Hayatını Boşa Zayi Etme
Hayat, insanın sahip olduğu en değerli şeydir. Ama ne yazık ki çoğu kez insan bunun farkında olmadan yaşar. O paha biçilmez değerdeki hayatını hiçbir şeye değmeyecek boş işler uğruna tüketir. Oysa hayat, ondan daha değerli şeyler için harcansın diye bize verilmiştir. İşte iman ve İslam, insana hayatın neden kendisine verildiğini, onun nerelerde ve ne şekilde tüketileceğinin yolunu, yöntemini öğreten ilâhi hakikatlerdir.
İnsan ve hayatının imanla olan ilişkisini bir araba örneğiyle açıklamaya çalışalım. Malum olduğu üzere arabanın yapılış amacı yolcusunu taşıyıp menziline ulaştırmaktır. Ama bir araba düşünün ki, kuş uçmaz kervan geçmez dağ başında bir yere konmuş olsun. Bu araba kısa zamanda çürümeye mahkumdur. Sahibine de kâr değil, zarardır. İnsanın sahip olduğu hayatı ve bedeni de aynen o araba gibidir. İman, hayatı maksadına ve menziline ulaştıracak yoldur. Araba o yolu bulmalı ki, sahibini maksadına ve menziline ulaştırsın.

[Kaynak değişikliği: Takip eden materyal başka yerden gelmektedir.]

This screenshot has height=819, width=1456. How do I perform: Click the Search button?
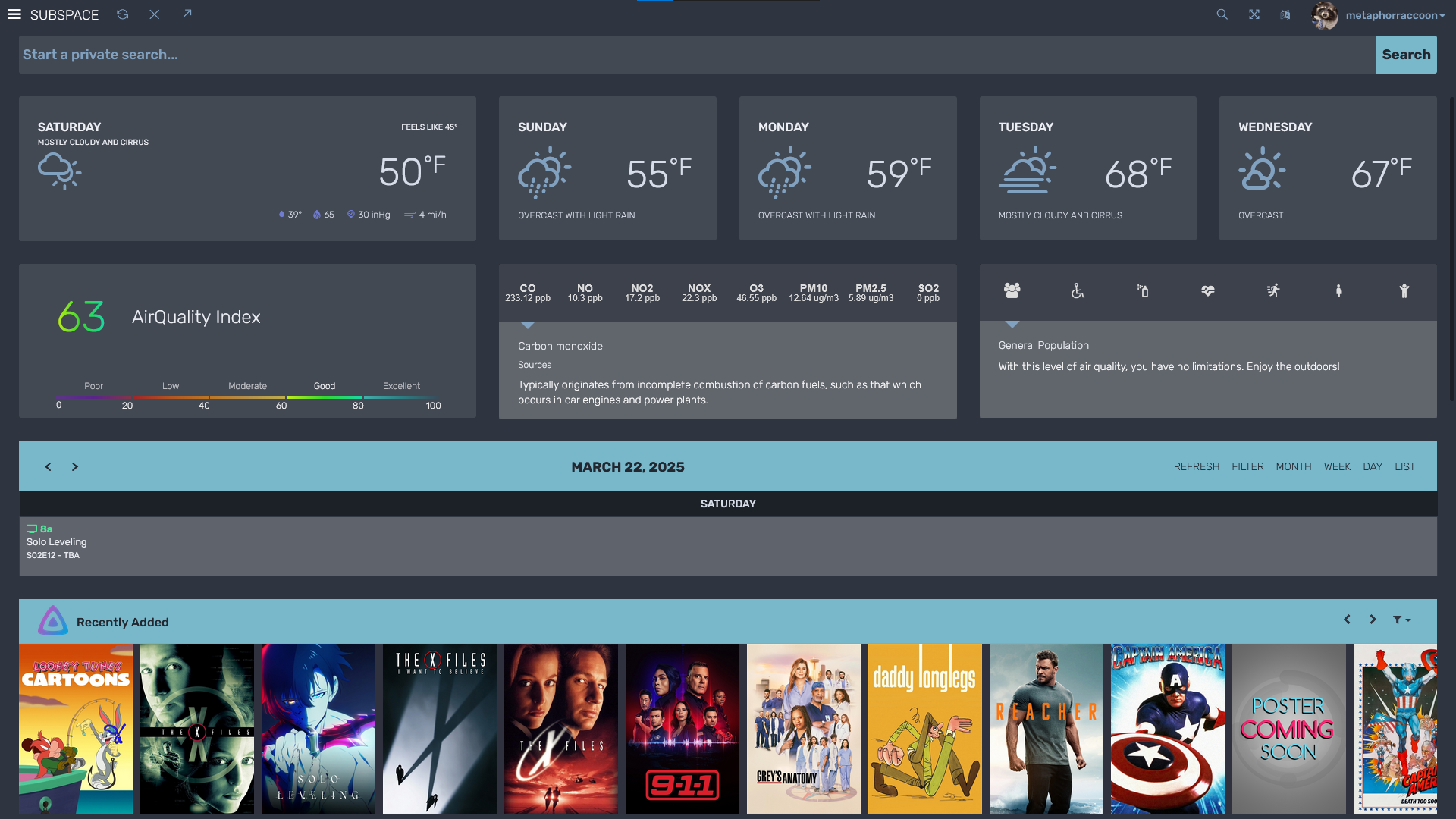coord(1406,55)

İmandan ve İslam’dan mahrum insan aynen örnekteki arabaya sahip olup da ondan bir fayda göremeyen kişi gibidir. Peki o ıssız dağ başındaki arabasını kümes olarak kullanıp onu değerlendirdiğini söyleyen insana ne demeli? İşte bakın böylesi durumlara düşenler için Hz. Pîr (ra) ne diyor:
“Dünyada unutulmaması gereken bir şey var. Her şeyi unutsan da onu unutmasan korku yok. Fakat her şeyi yerine getirsen, hatırlasan, unutmasan da onu unutsan hiçbir şey yapmamış olursun. Hani bir padişah seni belli bir iş için bir köye yollasa, sen de gitsen de o işten başka yüzlerce iş başarsan, hangi iş için gittiysen onu yapmadın, başarmadın ya, hiçbir iş başarmamış sayılırsın. Şu halde insan dünyaya bir tek iş için gelmiştir, maksat odur. Onu başarmadı mı, hiçbir iş başarmamış demektir.
Amma sen, o işi görmüyorsam bunca iş görüyorum ya dersin; dersin amma seni öbür işler için yaratmadılar ki. Bu, şuna benzer: Padişahların hazinelerinde bulunabilen, değer biçilmez bir çelik Hint kılıcını tutmuşsun da kokmuş öküz etine satır olarak kullanıyor, sonra da boşu-boşuna bırakmadım ya, böylesine bir işe kullanıyorum onu diyorsun. Yahut da zerresiyle yüzlerce tencere alınabilen bir altın tencereyi getirmişsin, içinde şalgam pişiriyorsun. Yahut da mücevherlerle bezenmiş bir bıçağı kırık bir kabağa mıh yapmışsın da diyorsun ki; iş görüyorum; kabağı ona asıyorum, şu bıçağı öylece bırakmıyorum ya. Acınacak, gülünecek işler değil de nedir bunlar? O kabak, bir pul değerindeki bir tahta yahut demir çiviye de asılabilirken yüz dinarlık bıçağı bu işe kullanmak, akıl işi midir ki?
Yüce Allah, sana pek büyük bir değer vermiştir. Buyurdu ki: “Gerçekten de Allah, cennet karşılığı olarak inananların canlarını, mallarını satın almıştır.” (Tevbe,111)
Değer bakımından iki dünyadan da artıksın.
Fakat neyleyeyim ki değerini sen bilmiyorsun.
Kendini ucuz satma; çünkü değerin pek fazla senin.
Senin şu uykudan, şu yiyip içmeden başka bir gıdan daha var. “Rabbime konuk olurum, o beni doyurur, suvarır” denmiştir ya. Bu dünyada o gıdayı unutmuşsun da şu gıdaya dalıp gitmişsin; gece-gündüz bedeni beslemedesin. Sonucu şu beden, atındır senin, bu dünya da o atın ahırı. Atın gıdası, ata binene gıda olamaz; onun da kendisine göre gizli bir uykusu, gizli bir gıdası, gizli bir beslenmesi var. Fakat sana hayvanlık üst olmuş da atın başucunda, atların ahırında kalakalmışsın; ölümsüzlük dünyasının padişahlarının, beylerinin safında yerin yok. Gönlün orda amma beden üst olmuş da o yüzden gönlün de bedenin buyruğuna uymuş, ona tutsak olup kalmış.
Canında bir can var, o canı ara…
Beden dağında bir hazine var, o hazineyi bul.